Candelabra Lucien-François Feuchère French, Paris, 1784 - 1786 Blued metal; gilt bronze
Candelabra such as this pair would have been placed on a mantelpiece, a commode, or a secrétaire in a salon of a stylish Parisian townhouse.
Scholars use various decorative details to identify and precisely date an object like this. The gilt bronze figures of women with Egyptian headdresses and acanthus leaves clustered with fruit and flowers are of the same form as the mounts on three Chinese porcelain vases now in the Musée du Louvre. The aunts of Louis XVI, princesses Adélaïde and Victoire, ordered these vases from the marchand-mercier François-Charles Darnault in 1786 for their château of Bellevue. The candelabra may have been produced at the same time.
French, Paris, 1751 - 1753 Painted and gilded oak; modern mirror glass
Palm leaves wrapped with floral garlands surround this tall mirror's frame, probably echoing the design of a carved console table that originally stood beneath. Above the frame, a plain wooden reserve now replaces a lost painted canvas. The two narrow side panels indicate that the walls of the original interior may have been hung with fabric, rather than fitted completely with paneling. Two paper trade labels for the marchand-mercier François-Charles Darnault, who had several shops and supplied the French royal family with furniture, are still pasted behind the mirror and one panel.
By the middle of the 1700s, tall mirrors were common features in interiors. During the day, they improved lighting in large rooms by magnifying daylight from windows, while at night they reflected the candlelight from the surrounding chandeliers and wall lights. Mirror-makers in the 1700s were unable to produce single sheets of glass large enough to fill an entire frame, forcing them instead to use two pieces fitted together.
The paper trade label of the marchand-mercier (dealer) François-Charles Darnault is pasted behind the mirror. The label explains that "Darnault, merchant, sells all that is most beautiful and newest." at his shop "A la Ville de Versailles."
I would normally expect buyers to support the guild system since the guild system was responsible for maintaining high standards (by prohibiting craftsmen from working with any material with which they had not undergone a formal apprenticeship).
ReplyDeleteIf a marchand-mercier worked outside of the guild system, there could be no guarantee of top quality standards. However the Japanese lacquer or Sèvres porcelain plaques could certainly be beautiful.
Is there any way of knowing who sold the pair of Royal Louis XVI ormolu-mounted Egyptian alabster vases? Ditto the late Louis XVI ormolu-mounted jaspter bowl. Both are to die for.
You are right no furniture could be made in Paris outside of the guild. Outside of Paris it was a little bit loser. Plus head member of the guild could drop in on your business to check on your wares. If they were not up to top quality standards they would destroy your piece. Marchand-mercier worked outside of the guild system as far as selling items, they could not make anything but worked with the Guild system when ordering & commissioning a high end piece that they would sale.

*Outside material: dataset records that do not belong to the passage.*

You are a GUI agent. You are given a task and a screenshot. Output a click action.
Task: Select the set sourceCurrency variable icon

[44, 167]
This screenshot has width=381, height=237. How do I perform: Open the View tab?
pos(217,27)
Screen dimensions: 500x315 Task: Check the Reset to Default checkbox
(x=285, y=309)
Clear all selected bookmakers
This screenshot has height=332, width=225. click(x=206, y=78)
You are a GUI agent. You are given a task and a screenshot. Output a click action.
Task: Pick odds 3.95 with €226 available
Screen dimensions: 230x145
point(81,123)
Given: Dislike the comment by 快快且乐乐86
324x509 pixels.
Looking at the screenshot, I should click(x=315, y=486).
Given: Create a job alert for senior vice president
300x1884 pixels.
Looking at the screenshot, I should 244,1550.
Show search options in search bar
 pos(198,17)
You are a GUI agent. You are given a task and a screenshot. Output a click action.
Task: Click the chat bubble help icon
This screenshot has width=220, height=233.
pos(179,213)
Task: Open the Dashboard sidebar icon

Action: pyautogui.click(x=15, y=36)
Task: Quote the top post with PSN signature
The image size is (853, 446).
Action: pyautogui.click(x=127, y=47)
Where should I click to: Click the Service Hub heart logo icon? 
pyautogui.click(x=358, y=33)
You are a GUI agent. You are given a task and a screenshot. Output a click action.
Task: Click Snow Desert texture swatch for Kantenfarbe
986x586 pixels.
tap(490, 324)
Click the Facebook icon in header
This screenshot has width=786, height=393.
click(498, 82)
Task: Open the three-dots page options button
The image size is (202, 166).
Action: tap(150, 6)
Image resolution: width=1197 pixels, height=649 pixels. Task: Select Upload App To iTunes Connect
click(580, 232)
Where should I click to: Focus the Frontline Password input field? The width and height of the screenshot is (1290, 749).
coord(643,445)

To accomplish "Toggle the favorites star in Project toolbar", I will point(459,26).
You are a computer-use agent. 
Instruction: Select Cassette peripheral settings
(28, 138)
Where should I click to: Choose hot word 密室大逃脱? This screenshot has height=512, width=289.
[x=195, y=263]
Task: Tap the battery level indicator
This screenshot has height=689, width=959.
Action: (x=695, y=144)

ReplyDeleteFurniture and art commissioned by them are top of the line quality so fine that Royalty patronized marchand-mercier's taste and items instead of going to the craftsmen to order . Furniture makers in the guild might not go to the best gilt bronzer to put mounts on there furniture, They might use a friend or family member that they worked with in the past who might be a good bronzer but not the best. A marchand-mercier would only use the best and knew the best people in there fields. The two pieces you inquire about were sold at Christie's New York for over a million. I wish I could find something like this at a garage sale!!